Four years ago we put up two large hanging baskets of geraniums on our front porch, with three plants in each basket. Within three days, unknown to me, a dove had nested in one of them. So when I came with the long-necked watering can, watering the first basket was uneventful. But when I poked the long neck of the watering can into the second basket, I startled the nesting dove, which promptly left with a great flutter of wings.

I was just as startled as she was, since I had not seen her amidst the foliage. She did not attack me or harm me. Her quick departure only startled me such that water went everywhere as I jumped back.

We developed a nice working relationship until her chicks flew from the nest. She watched me cautiously but allowed me to water the roots of the flowers, and I was very careful not to poke her again. And you know what? That hanging basket bloomed much better than the other one. She truly was harmless and inoffensive.

To be harmless is to lack the capacity to injure or to be free from inflicting physical or mental damage. Other translations use “innocent” or “inoffensive” instead of “harmless” for this verse. Innocent means to be harmless in effect or intention. Inoffensive means to be giving no provocation.

Doves aren’t referred to as the birds of peace for nothing. Their temperament is calm and their disposition is sweet. Doves do not bite. At most they might slap you with a wing if they are guarding the nest or do not want to be picked up. Doves really are harmless.

Don’t get these instructions backward!

We want to get this in the right order—do not be wise as doves and harmless as serpents! Doves are not known for being wise, and serpents are not known for being harmless.
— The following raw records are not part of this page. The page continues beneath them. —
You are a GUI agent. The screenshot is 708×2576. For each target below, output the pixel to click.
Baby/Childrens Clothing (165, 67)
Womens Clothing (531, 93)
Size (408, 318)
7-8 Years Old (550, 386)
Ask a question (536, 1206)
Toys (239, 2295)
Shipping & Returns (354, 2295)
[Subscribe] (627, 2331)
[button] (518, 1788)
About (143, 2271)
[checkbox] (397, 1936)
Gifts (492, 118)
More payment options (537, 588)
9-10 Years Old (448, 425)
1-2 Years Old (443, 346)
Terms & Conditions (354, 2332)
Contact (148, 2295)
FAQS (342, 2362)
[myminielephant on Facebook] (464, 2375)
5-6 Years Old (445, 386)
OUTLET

Doves are not the sharpest knives in the drawer. Take, for example, their nesting habits: They either do not build nests or build them very poorly. They may even lay their eggs on a windowsill!

Snakes have a reputation of being harmful, even though few serpents are truly deadly. Poisonous venom is found in only 1 percent of the serpent population, delivered by biting or spitting. Other harmful serpents are constrictors like anacondas, boas and pythons. And the Bible records the example of the most harmful serpent of all—Satan the devil (Genesis 3:1-5; Revelation 12:9).

We need to heed Jesus’ instruction to His disciples: “Therefore be wise as serpents and harmless as doves.” Detect and avoid danger, while giving no provocation or offense. Be wise and harmless—always.

When taken together, these instructions are a wonderful and balanced package of prudence and purity.